Saturday, December 3, 2016

Monty Hall Problem - When Perception Does Not Align with Reality

Monty Hall Problem

This post is a part in my series on Statistics and Probability topics from the book Think Stats of Professor Allen B. Downey.

I admit. I have a weird relationship with Statistics and Probability. By weird, I mean that I love to get to know them, and they love to be strangers. Now, I will not blame any anything or anyone for my knowledge gap. That being said, I must say that an appropriate approach to this interesting and important subject will take us much further with much less resistance.

On my journey to find this approach, I came across the interesting book “Think Stats” of Prof. Allen B. Downey, Franklin W. Olin College of Engineering. The hypothesis of this book is that programming can be an excellent vessel to bring a person into the world of Statistics and Probability. It cannot replace a formal Statistics course, but it will make this formal course much more accessible. And more important, it makes Statistics tangible. I will write an article about this book in near future. Today, I will discuss about an interesting problem presented in this book that makes me reconsider the way we perceive the world.

Monty Hall Problem

Monty Hall problem is a probability puzzle based on an American game show called “Let’s Make a Deal”. This puzzle is presented in chapter 5 of Think Stats. It can be summarized as follow:

The goal of the game is selecting the door with the hidden car. The player is presented with 3 doors. The car is hidden behind one door, while junks are hidden behind the remaining ones. After the player selecting a door, Monty Hall (i.e., the host of the game show) opens one of the remaining door, which always does not have the car. Now, the player has to choice either to switch or to stay with the selected door. Afterward, Monty Hall opens the remaining game and reveals the final result.
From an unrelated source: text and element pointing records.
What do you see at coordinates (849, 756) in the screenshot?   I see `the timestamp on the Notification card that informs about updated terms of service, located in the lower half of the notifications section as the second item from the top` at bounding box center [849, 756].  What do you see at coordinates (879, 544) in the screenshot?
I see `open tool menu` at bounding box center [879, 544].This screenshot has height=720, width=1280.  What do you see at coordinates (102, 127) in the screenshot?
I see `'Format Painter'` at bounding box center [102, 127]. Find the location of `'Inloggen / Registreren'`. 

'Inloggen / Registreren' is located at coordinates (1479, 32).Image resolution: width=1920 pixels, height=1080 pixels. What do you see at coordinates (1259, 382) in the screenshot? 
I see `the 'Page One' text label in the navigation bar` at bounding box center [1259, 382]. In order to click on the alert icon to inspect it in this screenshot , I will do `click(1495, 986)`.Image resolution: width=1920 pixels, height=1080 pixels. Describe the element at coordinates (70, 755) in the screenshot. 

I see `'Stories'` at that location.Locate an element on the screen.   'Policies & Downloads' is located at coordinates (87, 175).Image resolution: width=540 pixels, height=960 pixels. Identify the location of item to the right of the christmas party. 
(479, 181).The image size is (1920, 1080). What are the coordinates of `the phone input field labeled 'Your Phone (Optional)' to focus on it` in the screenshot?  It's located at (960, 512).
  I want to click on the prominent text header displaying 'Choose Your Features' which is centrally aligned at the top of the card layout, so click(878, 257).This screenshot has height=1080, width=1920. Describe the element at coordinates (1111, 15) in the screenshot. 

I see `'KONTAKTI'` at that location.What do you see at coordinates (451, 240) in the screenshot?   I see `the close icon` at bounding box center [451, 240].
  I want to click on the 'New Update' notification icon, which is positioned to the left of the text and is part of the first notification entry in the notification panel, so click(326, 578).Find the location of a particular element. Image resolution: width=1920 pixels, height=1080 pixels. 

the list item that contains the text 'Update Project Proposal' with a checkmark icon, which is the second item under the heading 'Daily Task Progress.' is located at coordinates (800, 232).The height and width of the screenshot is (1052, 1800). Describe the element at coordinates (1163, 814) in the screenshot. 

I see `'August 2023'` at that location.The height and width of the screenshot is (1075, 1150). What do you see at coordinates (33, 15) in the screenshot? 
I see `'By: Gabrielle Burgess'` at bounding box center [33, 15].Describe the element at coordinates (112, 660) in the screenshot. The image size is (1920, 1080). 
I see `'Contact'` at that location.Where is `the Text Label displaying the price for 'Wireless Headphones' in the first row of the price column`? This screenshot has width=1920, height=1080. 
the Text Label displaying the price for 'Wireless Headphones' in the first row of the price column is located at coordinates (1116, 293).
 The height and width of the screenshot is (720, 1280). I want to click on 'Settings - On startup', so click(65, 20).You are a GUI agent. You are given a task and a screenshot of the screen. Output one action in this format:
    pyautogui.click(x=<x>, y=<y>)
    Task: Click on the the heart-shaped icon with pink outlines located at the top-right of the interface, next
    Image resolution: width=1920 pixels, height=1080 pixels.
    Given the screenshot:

The question of the Monty Hall Problem is whether the player should switch, or stay with the selected door.

Perception

It is simple. We have two choices: our selelected door, and the remaining door. The car must be behind one of these two doors, so each door has 50% chance of having the car. Therefore, the decision to stay or to switch is meaningless.

When we are presented with these choices, I think we also “feel” that behind every close door, their is either a wonderful new sport car, or a pile of junks, so the chance of having a car when opening each door is 50%. And, therefore, the decision to stay or to switch is meaningless.

These views are natural and straightforward. Are they correct?

Monte Carlo Simulation

Instead of getting into an endless debate, let’s have a look at a simulation first. As suggested by the book, I wrote a simple simulation the game in Python. In this simulation, the car is placed randomly behind a door, picked from a uniform distribution. Without losing generality, I let the player pick door 1. Depending on the actual position of the car, Monty Hall opens a door, which is always empty. Depending on the given parameter into the simulation, the player can either stick with door 1 or switch to the remaining door. A boolean value is returned by the end of the simulation, reflecting the result of the game.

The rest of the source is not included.